Description of the task: Copy out the entries below exactly as they stand, but only from the line containing "The height and width of the screenshot is (371, 800)." through the line containing "Task: Expand the Civilité".

(Stored records)
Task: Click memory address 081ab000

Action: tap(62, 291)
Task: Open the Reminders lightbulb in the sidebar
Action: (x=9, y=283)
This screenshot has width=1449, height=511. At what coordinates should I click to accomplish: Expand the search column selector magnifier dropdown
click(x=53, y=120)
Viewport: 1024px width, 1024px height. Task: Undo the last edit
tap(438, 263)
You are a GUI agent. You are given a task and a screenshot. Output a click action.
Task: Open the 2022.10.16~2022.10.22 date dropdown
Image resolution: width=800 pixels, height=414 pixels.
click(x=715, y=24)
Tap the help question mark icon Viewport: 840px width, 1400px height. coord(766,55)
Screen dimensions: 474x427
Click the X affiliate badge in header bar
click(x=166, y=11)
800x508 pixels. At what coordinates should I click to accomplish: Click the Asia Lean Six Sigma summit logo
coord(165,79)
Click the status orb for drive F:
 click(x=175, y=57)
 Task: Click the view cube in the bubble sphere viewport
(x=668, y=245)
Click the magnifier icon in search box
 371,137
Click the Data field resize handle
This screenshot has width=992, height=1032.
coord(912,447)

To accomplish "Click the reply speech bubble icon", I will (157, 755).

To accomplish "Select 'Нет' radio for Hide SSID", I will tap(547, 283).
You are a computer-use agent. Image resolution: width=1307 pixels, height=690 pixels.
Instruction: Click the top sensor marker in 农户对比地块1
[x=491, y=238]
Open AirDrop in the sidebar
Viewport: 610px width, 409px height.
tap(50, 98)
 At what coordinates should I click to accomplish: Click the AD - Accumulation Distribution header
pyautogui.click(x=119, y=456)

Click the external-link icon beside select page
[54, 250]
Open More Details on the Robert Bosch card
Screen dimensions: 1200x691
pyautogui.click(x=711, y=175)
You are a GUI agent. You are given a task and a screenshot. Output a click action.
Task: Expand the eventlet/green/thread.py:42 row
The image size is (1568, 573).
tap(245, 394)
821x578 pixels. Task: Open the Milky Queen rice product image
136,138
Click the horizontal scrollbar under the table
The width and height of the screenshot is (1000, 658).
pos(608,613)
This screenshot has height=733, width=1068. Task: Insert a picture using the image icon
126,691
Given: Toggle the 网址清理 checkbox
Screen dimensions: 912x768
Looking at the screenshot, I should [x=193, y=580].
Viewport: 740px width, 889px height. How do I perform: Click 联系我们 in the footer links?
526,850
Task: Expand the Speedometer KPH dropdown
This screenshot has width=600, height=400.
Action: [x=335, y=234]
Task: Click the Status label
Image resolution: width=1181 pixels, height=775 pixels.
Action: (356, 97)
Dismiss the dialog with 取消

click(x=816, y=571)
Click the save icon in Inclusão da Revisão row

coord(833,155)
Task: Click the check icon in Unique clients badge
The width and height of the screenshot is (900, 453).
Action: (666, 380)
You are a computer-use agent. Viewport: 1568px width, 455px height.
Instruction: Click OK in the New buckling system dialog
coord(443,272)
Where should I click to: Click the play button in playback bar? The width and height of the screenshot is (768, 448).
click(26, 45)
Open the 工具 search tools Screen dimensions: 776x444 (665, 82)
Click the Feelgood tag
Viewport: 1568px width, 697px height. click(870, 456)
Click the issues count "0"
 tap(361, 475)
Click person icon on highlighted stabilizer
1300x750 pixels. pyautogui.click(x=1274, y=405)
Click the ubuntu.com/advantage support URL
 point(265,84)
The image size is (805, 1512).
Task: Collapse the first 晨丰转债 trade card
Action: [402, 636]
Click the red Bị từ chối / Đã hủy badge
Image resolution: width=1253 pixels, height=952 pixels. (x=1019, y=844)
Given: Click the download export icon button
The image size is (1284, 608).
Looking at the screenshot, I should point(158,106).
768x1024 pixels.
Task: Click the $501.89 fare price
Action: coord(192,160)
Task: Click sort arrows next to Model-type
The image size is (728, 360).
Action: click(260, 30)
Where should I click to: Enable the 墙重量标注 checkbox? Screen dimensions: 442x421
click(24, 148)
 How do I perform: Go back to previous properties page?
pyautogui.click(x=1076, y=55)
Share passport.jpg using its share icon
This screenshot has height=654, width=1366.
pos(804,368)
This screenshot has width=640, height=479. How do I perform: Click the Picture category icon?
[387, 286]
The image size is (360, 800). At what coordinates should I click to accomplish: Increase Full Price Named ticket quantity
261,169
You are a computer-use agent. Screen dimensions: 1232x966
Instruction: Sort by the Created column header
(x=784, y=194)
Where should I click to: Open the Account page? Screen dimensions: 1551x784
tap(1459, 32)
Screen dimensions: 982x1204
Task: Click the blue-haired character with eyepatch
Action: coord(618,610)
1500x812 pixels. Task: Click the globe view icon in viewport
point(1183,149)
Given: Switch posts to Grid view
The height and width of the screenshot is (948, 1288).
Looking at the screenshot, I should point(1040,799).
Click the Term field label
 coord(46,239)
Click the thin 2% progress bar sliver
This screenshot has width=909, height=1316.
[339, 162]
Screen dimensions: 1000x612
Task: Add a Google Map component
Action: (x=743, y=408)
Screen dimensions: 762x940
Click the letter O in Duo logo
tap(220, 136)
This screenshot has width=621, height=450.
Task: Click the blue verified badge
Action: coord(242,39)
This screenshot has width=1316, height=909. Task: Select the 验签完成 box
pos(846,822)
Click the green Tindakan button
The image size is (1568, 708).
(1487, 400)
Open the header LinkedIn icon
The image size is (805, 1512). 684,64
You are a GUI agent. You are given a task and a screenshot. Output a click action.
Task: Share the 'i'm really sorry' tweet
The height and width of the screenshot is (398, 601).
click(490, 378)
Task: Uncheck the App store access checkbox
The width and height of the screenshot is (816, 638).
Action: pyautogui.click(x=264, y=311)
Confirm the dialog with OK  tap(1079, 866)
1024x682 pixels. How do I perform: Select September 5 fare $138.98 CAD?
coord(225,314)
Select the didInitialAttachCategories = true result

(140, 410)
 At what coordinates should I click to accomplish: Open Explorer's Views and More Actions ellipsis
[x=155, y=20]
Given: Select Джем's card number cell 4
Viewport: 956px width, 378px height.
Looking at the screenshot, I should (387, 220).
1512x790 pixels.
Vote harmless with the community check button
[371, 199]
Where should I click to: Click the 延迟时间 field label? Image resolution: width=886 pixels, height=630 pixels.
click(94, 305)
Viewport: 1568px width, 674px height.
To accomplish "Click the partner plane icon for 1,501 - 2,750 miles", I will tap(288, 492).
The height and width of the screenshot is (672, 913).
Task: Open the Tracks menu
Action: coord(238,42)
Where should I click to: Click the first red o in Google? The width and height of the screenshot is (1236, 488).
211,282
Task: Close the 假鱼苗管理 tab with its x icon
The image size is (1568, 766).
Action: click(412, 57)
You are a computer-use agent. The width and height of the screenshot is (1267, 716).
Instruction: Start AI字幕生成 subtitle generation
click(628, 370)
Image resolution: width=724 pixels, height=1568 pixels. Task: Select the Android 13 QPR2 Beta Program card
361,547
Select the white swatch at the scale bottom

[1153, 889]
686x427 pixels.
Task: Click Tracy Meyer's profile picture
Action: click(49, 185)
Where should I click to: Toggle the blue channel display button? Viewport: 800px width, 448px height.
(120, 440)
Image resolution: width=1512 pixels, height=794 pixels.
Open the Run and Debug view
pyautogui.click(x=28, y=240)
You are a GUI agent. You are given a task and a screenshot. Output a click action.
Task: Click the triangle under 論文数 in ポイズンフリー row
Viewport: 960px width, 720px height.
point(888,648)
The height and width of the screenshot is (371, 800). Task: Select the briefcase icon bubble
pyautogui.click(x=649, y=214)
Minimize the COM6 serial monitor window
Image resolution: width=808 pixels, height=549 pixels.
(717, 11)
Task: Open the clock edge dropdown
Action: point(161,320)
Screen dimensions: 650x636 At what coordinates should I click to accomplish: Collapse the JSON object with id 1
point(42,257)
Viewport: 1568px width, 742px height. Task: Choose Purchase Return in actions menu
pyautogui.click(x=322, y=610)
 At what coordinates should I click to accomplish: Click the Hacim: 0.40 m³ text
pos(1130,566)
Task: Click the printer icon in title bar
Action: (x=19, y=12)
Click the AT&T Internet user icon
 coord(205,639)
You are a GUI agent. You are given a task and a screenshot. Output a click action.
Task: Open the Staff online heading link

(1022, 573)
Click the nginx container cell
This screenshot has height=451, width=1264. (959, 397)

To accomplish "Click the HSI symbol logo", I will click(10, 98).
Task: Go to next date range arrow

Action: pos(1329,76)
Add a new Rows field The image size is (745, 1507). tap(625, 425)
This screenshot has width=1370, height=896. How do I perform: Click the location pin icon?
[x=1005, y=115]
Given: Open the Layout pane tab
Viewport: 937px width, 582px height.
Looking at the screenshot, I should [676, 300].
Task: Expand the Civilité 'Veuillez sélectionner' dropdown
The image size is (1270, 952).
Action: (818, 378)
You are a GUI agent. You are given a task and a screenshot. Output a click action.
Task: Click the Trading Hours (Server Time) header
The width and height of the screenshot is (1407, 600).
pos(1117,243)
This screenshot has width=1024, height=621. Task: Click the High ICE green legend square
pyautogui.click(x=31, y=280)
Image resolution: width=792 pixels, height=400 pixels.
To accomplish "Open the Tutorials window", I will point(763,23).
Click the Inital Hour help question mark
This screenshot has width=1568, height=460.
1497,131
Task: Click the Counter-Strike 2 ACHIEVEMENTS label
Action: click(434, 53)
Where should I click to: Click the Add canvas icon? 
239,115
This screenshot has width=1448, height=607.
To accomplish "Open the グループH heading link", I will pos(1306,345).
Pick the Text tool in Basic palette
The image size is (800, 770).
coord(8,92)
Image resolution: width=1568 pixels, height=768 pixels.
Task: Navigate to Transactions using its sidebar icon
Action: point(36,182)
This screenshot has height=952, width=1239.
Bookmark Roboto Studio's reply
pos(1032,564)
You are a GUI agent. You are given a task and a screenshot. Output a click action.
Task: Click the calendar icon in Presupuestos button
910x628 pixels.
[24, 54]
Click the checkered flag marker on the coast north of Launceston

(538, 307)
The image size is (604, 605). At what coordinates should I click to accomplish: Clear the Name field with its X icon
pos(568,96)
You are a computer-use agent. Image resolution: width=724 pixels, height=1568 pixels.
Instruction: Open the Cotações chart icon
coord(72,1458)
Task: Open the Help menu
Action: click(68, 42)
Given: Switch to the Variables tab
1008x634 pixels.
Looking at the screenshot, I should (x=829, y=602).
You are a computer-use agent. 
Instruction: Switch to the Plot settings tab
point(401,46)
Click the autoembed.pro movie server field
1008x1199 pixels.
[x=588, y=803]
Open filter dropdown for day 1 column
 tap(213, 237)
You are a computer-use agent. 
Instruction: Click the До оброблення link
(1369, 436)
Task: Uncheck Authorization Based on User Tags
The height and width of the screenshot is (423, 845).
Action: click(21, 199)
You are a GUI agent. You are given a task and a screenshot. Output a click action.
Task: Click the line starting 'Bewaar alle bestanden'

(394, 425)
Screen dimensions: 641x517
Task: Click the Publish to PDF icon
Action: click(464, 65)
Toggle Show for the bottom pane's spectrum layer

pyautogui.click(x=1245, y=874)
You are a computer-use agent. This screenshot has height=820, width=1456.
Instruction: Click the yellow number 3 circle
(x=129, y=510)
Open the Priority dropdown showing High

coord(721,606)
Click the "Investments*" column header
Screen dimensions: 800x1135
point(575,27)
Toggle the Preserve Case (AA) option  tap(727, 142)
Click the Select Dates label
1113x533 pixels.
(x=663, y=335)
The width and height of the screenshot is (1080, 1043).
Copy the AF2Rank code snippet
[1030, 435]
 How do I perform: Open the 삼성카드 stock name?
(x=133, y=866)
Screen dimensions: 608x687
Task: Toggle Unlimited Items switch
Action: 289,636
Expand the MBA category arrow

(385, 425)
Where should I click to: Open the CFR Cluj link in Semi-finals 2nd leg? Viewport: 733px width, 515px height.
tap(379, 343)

Answer for this exercise:
The height and width of the screenshot is (371, 800). Task: Select the briefcase icon bubble
pyautogui.click(x=649, y=214)
Minimize the COM6 serial monitor window
Image resolution: width=808 pixels, height=549 pixels.
(717, 11)
Task: Open the clock edge dropdown
Action: point(161,320)
Screen dimensions: 650x636 At what coordinates should I click to accomplish: Collapse the JSON object with id 1
point(42,257)
Viewport: 1568px width, 742px height. Task: Choose Purchase Return in actions menu
pyautogui.click(x=322, y=610)
 At what coordinates should I click to accomplish: Click the Hacim: 0.40 m³ text
pos(1130,566)
Task: Click the printer icon in title bar
Action: (x=19, y=12)
Click the AT&T Internet user icon
 coord(205,639)
You are a GUI agent. You are given a task and a screenshot. Output a click action.
Task: Open the Staff online heading link

(1022, 573)
Click the nginx container cell
This screenshot has height=451, width=1264. (959, 397)

To accomplish "Click the HSI symbol logo", I will click(10, 98).
Task: Go to next date range arrow

Action: pos(1329,76)
Add a new Rows field The image size is (745, 1507). tap(625, 425)
This screenshot has width=1370, height=896. How do I perform: Click the location pin icon?
[x=1005, y=115]
Given: Open the Layout pane tab
Viewport: 937px width, 582px height.
Looking at the screenshot, I should [676, 300].
Task: Expand the Civilité 'Veuillez sélectionner' dropdown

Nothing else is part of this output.